Breast tumors that are 1 centimeter in size or smaller — no more than 0.4 inch in length — can still be very aggressive and may require more intensive therapy than is routinely offered today, say researchers at Mayo Clinic in Jacksonville, Fla.
The study, which is being presented at the San Antonio Breast Cancer Symposium, is one of the few that has looked at outcomes of women who have tiny tumors that have not spread to the lymph nodes. The findings suggest that outcome of two types of breast cancer — those classified as HER2 positive (HER2+) and triple negative — may not depend on size alone.
"This is a small study and so we can't make treatment recommendations from it, but it appears that biology and not only size matters when it comes to selecting therapy for small, invasive tumors," says the study's lead researcher, Surabhi Amar, M.D., a fellow in Hematology/Oncology at Mayo Clinic in Jacksonville.
Currently, there are no definitive treatment guidelines for tumors less than 1 centimeter in size because clinical trials are usually conducted on women whose tumors are larger or are associated with lymph node involvement, Dr. Amar says. "We just don't have extensive data on tumors this small, so treatment becomes a matter of physician discretion."
Researchers at all three Mayo sites — Jacksonville; Scottsdale, Ariz.; and Rochester, Minn. — participated in the study, which examined 401 women who were treated for breast cancer between 2001 and 2005 at the breast cancer clinics in Jacksonville and Scottsdale.
The vast majority (87 percent, or 350 women) had tumors that were classified as ER/PR positive and HER2 negative (in short, HER2 negative/ER/PR+). Twenty-seven women (6.7 percent) had tumors that were HER2+ and 24 patients (5.9 percent) were diagnosed with triple negative cancer — that is, ER/PR negative and HER2 negative. These classifications refer to receptors present on the outside of the tumor cell that are fueling growth, and cancer that is ER/PR+ is considered the least aggressive of the three categories. Generally, studies have shown that in all patients diagnosed with breast cancer, 15 to 20 percent of breast cancers are HER2+ and about 10 to 15 percent are triple negative.
Patients were followed for an average of almost three years, and so far researchers have data on all patients with HER2+ and triple negative cancers and on 219 women with HER2 negative/ER/PR+ cancer. Researchers found that:
- There were many more grade 2 and grade 3 tumors in women with the two rarer subtypes — 92 percent in HER2+ cancer and 91 percent in triple negative cancer — compared to HER2 negative/ER/PR+ cancer (36 percent). Tumors are graded 1-3, and higher grade tumors are more likely to grow faster and be more difficult to treat than lower grade tumors.
- Cancer came back more frequently in HER2+ tumors (7.4 percent of patients relapsed) and triple negative cancers (12.5 percent), compared to HER2 negative/ER/PR+ cancer (1.3 percent).

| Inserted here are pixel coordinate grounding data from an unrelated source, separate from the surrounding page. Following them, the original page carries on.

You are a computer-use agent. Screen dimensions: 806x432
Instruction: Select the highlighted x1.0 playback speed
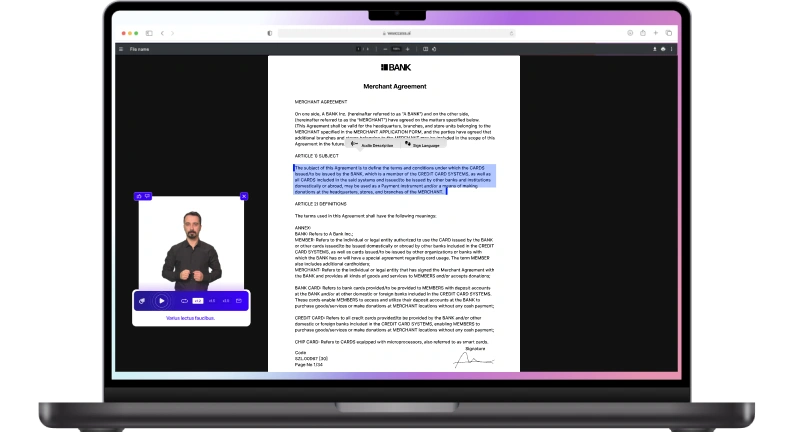click(198, 300)
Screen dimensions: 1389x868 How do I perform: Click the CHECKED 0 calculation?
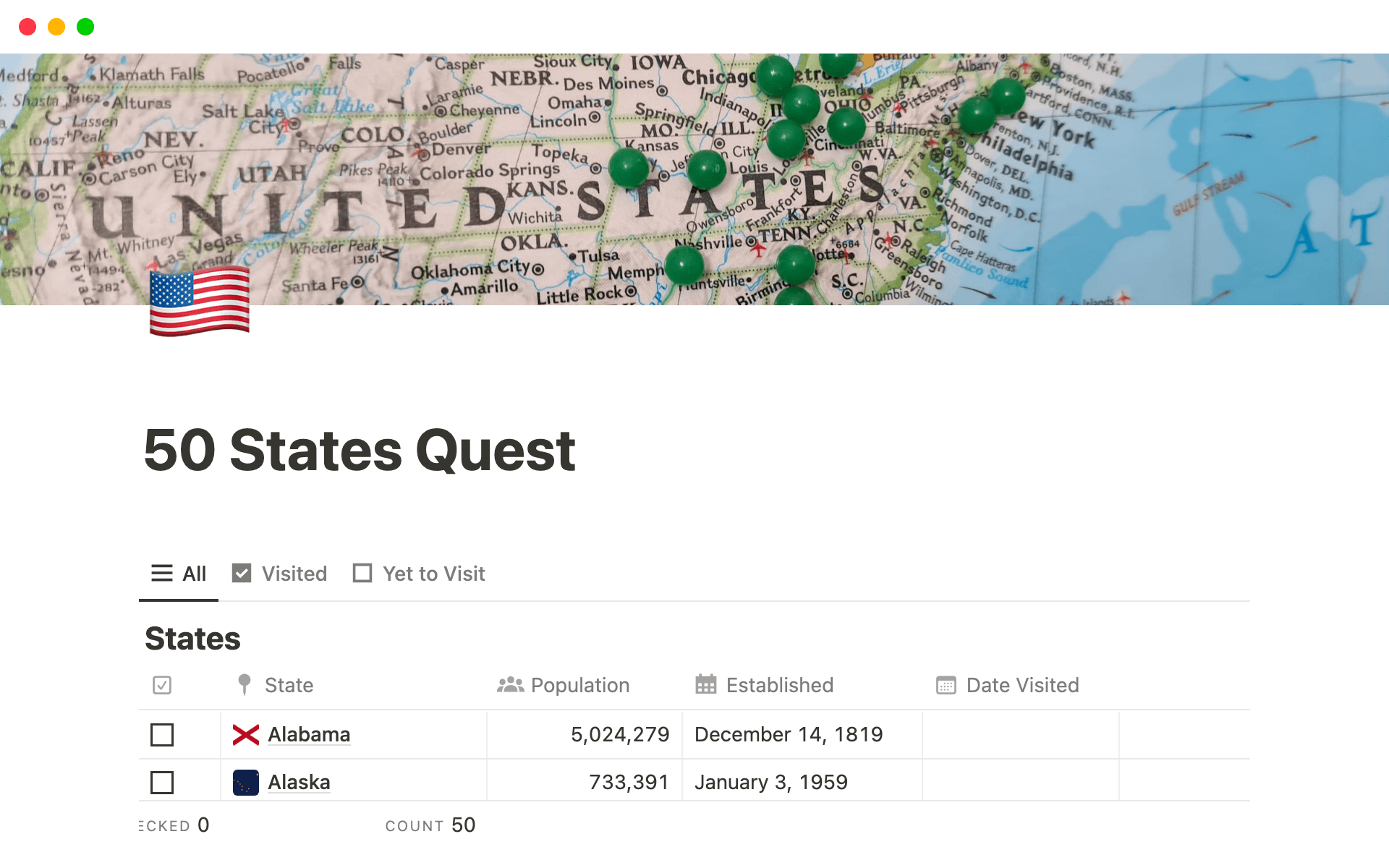click(x=174, y=825)
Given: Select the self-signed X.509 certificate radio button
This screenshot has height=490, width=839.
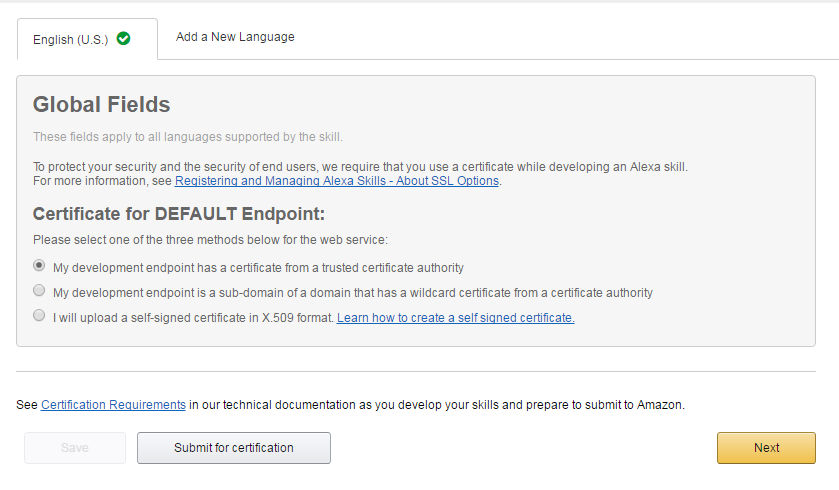Looking at the screenshot, I should [39, 316].
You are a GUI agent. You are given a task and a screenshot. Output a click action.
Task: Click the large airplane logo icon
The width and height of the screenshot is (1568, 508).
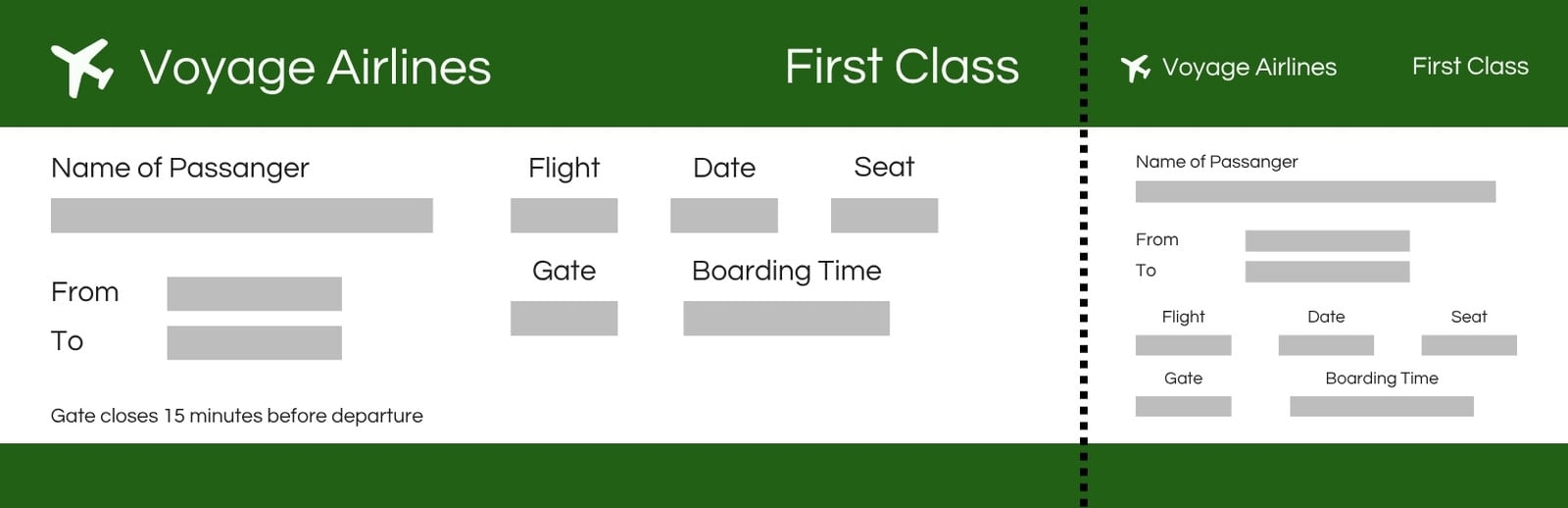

- Although the overall outcome of these small, lymph-node-negative tumors was excellent (overall survival 97.4 percent, disease free survival 95.1 percent), these outcomes were different in the three subgroups studied. The death rate was higher in triple negative breast cancer: there was one death in the 24 patients with triple negative tumors, none in the HER2+ group of 27 women, and one death related to relapse in 219 women with HER2 negative/ER/PR+ cancer.
Although only small numbers of women have the rarer cancer subtypes included in this study, the findings suggest that women with HER2+ and triple negative tumors should receive as much treatment as possible in order to prevent cancer relapse, Dr. Amar says. Researchers found that only 35 percent of women with triple negative cancer were treated with adjuvant chemotherapy (chemotherapy after surgery) despite the higher grade of the tumors. "Chemotherapy may not work as well as we would like in these tumors, but, still, physicians who treat patients with triple negative cancer should be aware of the higher risk of relapse, even if tumors are quite small," she says.
Adjuvant chemotherapy was offered to 28 percent of patients with HER2+ tumors, and only 4 percent received the targeted therapy Herceptin, which has been designed specifically to treat this class of tumors. "Should Herceptin be offered to such small node-negative tumors? There is not enough data currently to answer this question," Dr. Amar says. "But this study definitely highlights the fact that HER2 positive tumors, even if very small, may warrant more aggressive therapy."
Only 3.9 percent of patients with HER2 neg/ER/PR+ cancer were treated with chemotherapy. "So although the rates of adjuvant chemotherapy use were significantly higher in the HER2+ and triple negative subgroups, these groups still showed a higher relapse rate," she says.
The study's senior investigator is Edith A. Perez, M.D., director of Mayo Clinic's Multidisciplinary Breast Clinic in Jacksonville. Other researchers contributing to the study include Ann E. McCullough, M.D.; Xochiquetzal J. Geiger, M.D.; Rebecca B. McNeil, Ph.D; Winston Tan, M.D.; Kyle E. Coppola; Beiyun Chen, M.D.; and Judy C. Boughey, M.D.